This study focuses on understanding the impact of phase behavior, particularly solid phase behavior, on heavy oil partitioning processes in upgrading operations. Multiphase behaviors for the model systems Athabasca Bitumen Vacuum Bottoms (ABVB), a 525+°C fraction containing 32 wt % asphaltenes, + pentane, heptane and dodecane are investigated using a variable volume X-ray view-cell. The mixtures exhibit complex fluid phase behaviors with asphaltene solidification. Two three-phase LLV zones, L1L2V and L2L3V, were found for ABVB + pentane mixtures. The L1L2V zone is expected since it is close to the vapour pressure curve of pure alkane, a typical characteristic of asymmetric mixtures. However the L2L3V zone, found at temperatures T > 230°C for 40∼45 wt % ABVB + pentane mixtures and T = 20∼340°C for 50 wt % ABVB + pentane mixtures, was unexpected. The pressure range of the L2L3V region was very narrow and this zone has great potential for developing selective separation processes. Existing processes such as Residuum Oil Supercritical Extraction processes are currently operating in L1L2V zone. Solids when present can be completely dispersed, completely settled, or remain partially dispersed and partially settled. In addition, adherent deposits, including liquids, are observed at T < 200°C over a broad range of conditions.

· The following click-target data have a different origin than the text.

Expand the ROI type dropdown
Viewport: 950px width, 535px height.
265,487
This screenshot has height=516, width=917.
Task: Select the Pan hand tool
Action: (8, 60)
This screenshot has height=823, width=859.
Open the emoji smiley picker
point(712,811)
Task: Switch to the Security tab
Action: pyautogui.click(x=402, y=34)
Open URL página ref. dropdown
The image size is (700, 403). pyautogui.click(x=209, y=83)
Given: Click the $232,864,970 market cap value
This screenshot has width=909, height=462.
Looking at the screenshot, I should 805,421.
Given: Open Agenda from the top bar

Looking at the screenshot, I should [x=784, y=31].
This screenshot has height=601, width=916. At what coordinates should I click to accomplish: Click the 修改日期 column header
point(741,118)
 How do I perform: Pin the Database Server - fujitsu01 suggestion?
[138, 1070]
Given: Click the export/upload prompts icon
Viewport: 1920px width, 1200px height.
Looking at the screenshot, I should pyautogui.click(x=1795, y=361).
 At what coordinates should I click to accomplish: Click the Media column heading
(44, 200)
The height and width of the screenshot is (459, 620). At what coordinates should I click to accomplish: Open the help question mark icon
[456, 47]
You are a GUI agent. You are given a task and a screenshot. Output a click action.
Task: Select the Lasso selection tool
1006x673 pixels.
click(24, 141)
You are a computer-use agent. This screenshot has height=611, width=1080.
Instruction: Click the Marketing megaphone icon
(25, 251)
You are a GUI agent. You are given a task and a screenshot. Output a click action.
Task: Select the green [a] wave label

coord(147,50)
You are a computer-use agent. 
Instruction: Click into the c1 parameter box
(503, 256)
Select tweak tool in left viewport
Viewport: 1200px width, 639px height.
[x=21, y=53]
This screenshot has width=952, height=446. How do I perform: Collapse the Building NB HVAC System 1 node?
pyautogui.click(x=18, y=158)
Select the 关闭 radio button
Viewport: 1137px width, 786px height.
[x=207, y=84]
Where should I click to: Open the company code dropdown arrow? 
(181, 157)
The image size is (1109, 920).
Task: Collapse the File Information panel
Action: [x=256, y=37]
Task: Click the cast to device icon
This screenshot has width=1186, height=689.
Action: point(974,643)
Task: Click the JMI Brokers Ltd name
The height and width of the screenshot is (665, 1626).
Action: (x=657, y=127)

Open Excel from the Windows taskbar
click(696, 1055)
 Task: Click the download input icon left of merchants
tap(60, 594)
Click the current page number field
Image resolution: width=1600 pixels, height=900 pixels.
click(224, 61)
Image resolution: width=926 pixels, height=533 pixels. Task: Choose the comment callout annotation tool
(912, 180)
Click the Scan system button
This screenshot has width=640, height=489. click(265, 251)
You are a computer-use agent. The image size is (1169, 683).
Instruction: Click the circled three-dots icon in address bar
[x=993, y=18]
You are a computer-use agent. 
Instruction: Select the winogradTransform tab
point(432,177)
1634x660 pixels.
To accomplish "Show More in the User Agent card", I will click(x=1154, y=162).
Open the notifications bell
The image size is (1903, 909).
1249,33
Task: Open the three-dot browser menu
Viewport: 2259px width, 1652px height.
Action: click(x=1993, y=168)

Composition analysis for specific phases revealed that mineral matter is easily and quantitatively separated from ABVB by adding sufficient amounts of an alkane solvent to create a second liquid phase, while selective removal of nickel, vanadium, sulfur and nitrogen from ABVB + pentane mixtures is not realized. Chemical reactions coupled with multiphase behavior are required to selectively remove heavy metals. Saturate-Aromatics-Resins-Asphaltenes (SARA) analysis indicates that the rejected phases contain saturates, aromatics and resins while the extracted phases contain asphaltenes, suggesting aromatics, resins and asphaltenes constitute a compositional continuum with respect to both molar mass and polarity.
The X-ray view-cell technology was also enhanced during this study. Detection of precipitated phase/phases and apparent phase density measurements were improved. A new phase density calibration method using a beryllium insert as an internal standard was developed and automated. Software was prepared to process experimental data.